One of these, Armand Vage, acting on an anonymous tip, had one day discovered his wife in flagrante delicto—and had performed so well with a truncheon that a serious wound, the result of a sound thrashing, had made him a widower, easily acquitted by the court.
Vage's only relative was an older sister, an avaricious spinster from whom he inherited among other things a piece of cardboard pierced with two holes, which could only have been a cipher-stencil for locating a buried treasure.
The deceased, a great reader, had selected pages with the aid of scissors, glue and sheets of cardboard, the latter of the same dimensions as the stencil, indicating that one should look there.
Disregarding the instances in which the two holes encircled nothing of interest, Vage, seeking illumination, meditated on these gists of pages:
1. The conspiracy of Ardecists—who have gathered together at a banquet to choose a ringleader, either Balu or Dircet.
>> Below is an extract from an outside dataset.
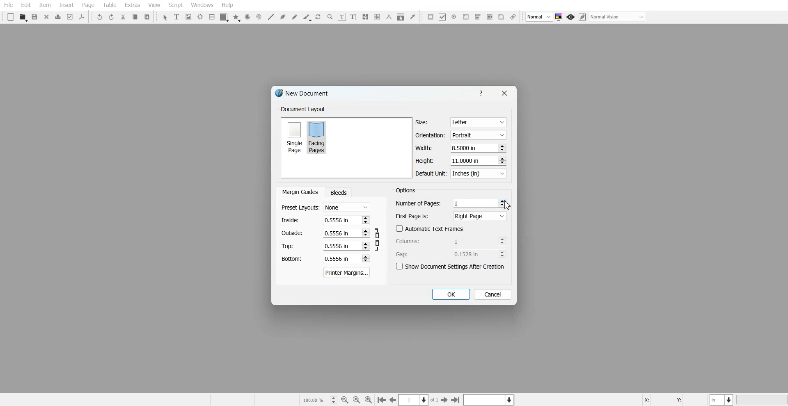 This screenshot has width=788, height=406. Describe the element at coordinates (326, 220) in the screenshot. I see `Left margin adjuster` at that location. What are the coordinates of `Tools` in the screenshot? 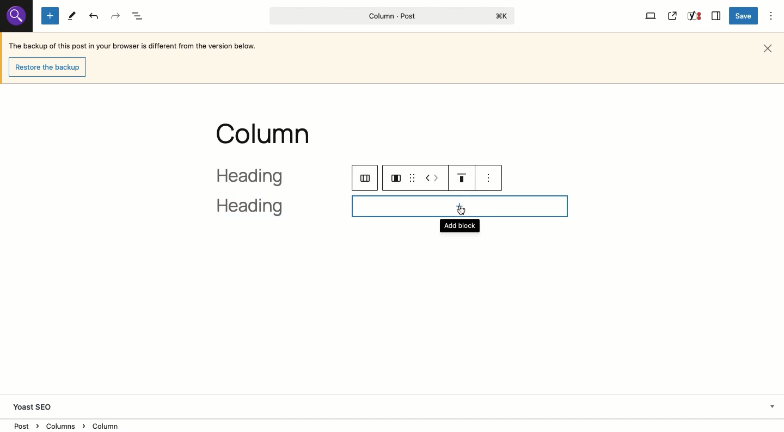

On the menu is chicken with a new sauce that needs naming. "Poulet à la Flourdas," proposes Balu, who goes on to laud the antique virtues of his hero:
Flourdas discovers that his father is the leader if a band if forgers who, to cover their traces, operate on an island. Inflexible, Flourdas' conscience turns him informer, resulting in the setting up of a police trap leading to mass arrests—and the suicide of his father, who has time to leap from a window.
Dircet, as rival, raises captious objections concerning the case: is one to admire Flourdas for his strength or condemn him as a parricide? "Poulet à la Flourdas," shout the assembled conspirators, who, realizing the worth of an energetic man, choose Balu as their leader.
2. Lodet's fable of the Two Neighbors. Sangal, an enthusiastic gourmet who likes only rich dishes, boasts that he can recite a thousand notable menus. His neighbor Dess, a model of sobriety, takes pleasure only in the constant embellishment of his garden. As a result of his excesses, Sangal dies prematurely after long suffering. Dess, on the contrary, serenely attains an age so advanced that he is able to observe the superannuation of certain tulips whose hybridization he had witnessed.